What is a cob cottage?
Historical ... or hysterical?
My previous home, the one before my present and much loved Michaelmas Cottage, was a glorified mud hut in Devon (in the UK) and although I loved it so did the local council.
In fact they loved it so much that they had designated it as Grade 2 listed.
Such protected status as an historic building meant that I had to ask their permission (even though it was my home) if I wanted to make any changes to it, especially to its external looks.
I even had to get the Conservation Officer's approval for my choice of paint colour for the outside walls and woodwork.
To many people this would be seen as an infringement of their civil liberties but people who buy buildings that they know to be listed tend to have a different mindset. For a start we are usually card carrying romantics, we love history and we aren't too fussed about wallpaper.
This last thing is very important as many of these properties have very few straight walls on which to hang wallpaper, Georgian and Palladian mansions excepted.
In my cottage for instance there was not a single straight wall of any sort and that was solely down to the fact that it was made of cob.
Cob ... another name for adobe et al.
Cob is a wonderfully plastic (in the original sense of the word) substance made from clay, earth, straw and water mixed together by trampling underfoot. Sometimes even animal dung and horse hair was added to the mix to make is strong and flexible.The resulting substance makes for thick and thermally efficient walls.

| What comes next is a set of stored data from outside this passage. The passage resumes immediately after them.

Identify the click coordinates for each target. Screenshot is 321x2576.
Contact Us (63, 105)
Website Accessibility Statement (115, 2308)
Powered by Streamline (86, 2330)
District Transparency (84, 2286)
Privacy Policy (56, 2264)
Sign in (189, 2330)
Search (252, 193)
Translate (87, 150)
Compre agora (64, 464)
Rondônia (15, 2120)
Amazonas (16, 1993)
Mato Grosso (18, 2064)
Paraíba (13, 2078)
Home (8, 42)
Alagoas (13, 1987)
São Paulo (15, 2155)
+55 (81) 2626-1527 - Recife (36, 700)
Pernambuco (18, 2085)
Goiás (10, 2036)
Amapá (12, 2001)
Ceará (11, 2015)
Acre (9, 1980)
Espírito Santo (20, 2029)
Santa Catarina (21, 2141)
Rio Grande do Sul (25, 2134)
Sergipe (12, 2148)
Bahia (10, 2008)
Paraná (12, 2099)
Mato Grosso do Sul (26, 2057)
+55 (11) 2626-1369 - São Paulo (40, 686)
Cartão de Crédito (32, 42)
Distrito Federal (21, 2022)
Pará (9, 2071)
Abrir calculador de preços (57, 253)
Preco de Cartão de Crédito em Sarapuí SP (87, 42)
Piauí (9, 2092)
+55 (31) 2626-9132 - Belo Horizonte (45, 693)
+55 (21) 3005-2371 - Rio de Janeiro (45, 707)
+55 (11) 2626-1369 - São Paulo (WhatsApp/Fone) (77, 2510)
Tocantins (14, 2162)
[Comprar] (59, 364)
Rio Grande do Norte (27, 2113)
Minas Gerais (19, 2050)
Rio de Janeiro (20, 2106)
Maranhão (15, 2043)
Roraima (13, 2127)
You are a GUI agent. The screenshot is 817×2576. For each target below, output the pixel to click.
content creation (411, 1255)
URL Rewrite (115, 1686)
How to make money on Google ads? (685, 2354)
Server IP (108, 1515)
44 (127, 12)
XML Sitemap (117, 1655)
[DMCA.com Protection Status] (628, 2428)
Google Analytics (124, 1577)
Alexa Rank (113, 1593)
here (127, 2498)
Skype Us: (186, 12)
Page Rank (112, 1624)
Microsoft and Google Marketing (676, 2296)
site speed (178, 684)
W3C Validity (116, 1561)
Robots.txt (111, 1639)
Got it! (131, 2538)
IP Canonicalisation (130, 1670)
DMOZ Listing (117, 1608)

Cob, adobe, clomm in Welsh, whatever you choose to call it, is a material that has been used for building dwellings since man first gave up nomadic hunter/gathering and started to stay put and raise crops and domestic animals.
The indestructibility of cob.
It was said that as long as cob walls had a hat and a pair of boots they would last forever, meaning that as long as they had a roof with a wide overhang and were standing on a firm foundation, usually of stone, they were almost indestructible.
This would seem to be borne out by the fact that whilst my own cottage was a mere youngster at around 250 years old there are inhabited cob dwellings in Brittany that are over 500 years old.
The ancient city of Timbuktu in Mali, Africa, now an UNESCO World Heritage Site, is made entirely of baked mud. The Malians call this version of cob, banco and they celebrate this unlikely material with a important ritual annual rendering of the walls of the Djingareyber Mosque, their oldest monument and one of their most sacred places.
Building with cob is a slow process.
Building with cob might seem like a good excuse for an adult to tune in to their inner child and play at making mud pies. This is fine as long as you are in no hurry for a home.
The major drawback to building with cob is that it is a slow and time consuming process in an age when most modern houses are usually mass produced or can even come in swiftly erected kit form from a factory.
A shallow section of cob wall has to be allowed to dry thoroughly once it has been constructed and this can take as long as a fortnight depending on external conditions.
This dried section is then shaped and the next section built upon it, and in the interests of strength and solidity the walls are narrower at the top than the bottom.
The advantages of building with cob.
Despite this slow progress there are many advantages to building in cob which would appear to make it a very viable alternative to other methods of housebuilding even today.
The most obvious advantage to a cob house is the cheapness of the building material.
Cob is a seemingly very modern building material with its inbuilt qualities of energy efficiency, which make the building warm in winter and cool in summer, fireproofing and even earthquake resistance, should you live in an area where this could be a problem.
Even the building skills are still known despite the fact that, with the exception of a few self-builders who have recently been experimenting with it, such skills have not been widely utilised in Britain since the 1920’s.
Fortunately there are those amongst us who are both intrepid and interested enough in this ancient technique to produce sustainable and ecological homes, not just of great originality but also of remarkable character.
The beauty of organic shapes.
For me, one of the most pleasing aspects of this new interest in cob buildings is the artistic quality of the houses that are now being produced.
Cob, being a natural substance, is infinitely mouldable and the shapes of these new dwellings are much more organic in form, less utilitarian and formulaic.
Rounded edges and curves have always been part of the beauty of cob buildings and the new properties that are now being built, almost without design, have a softness and smoothly sculpted look that makes them not only practical but beautiful to look at as well.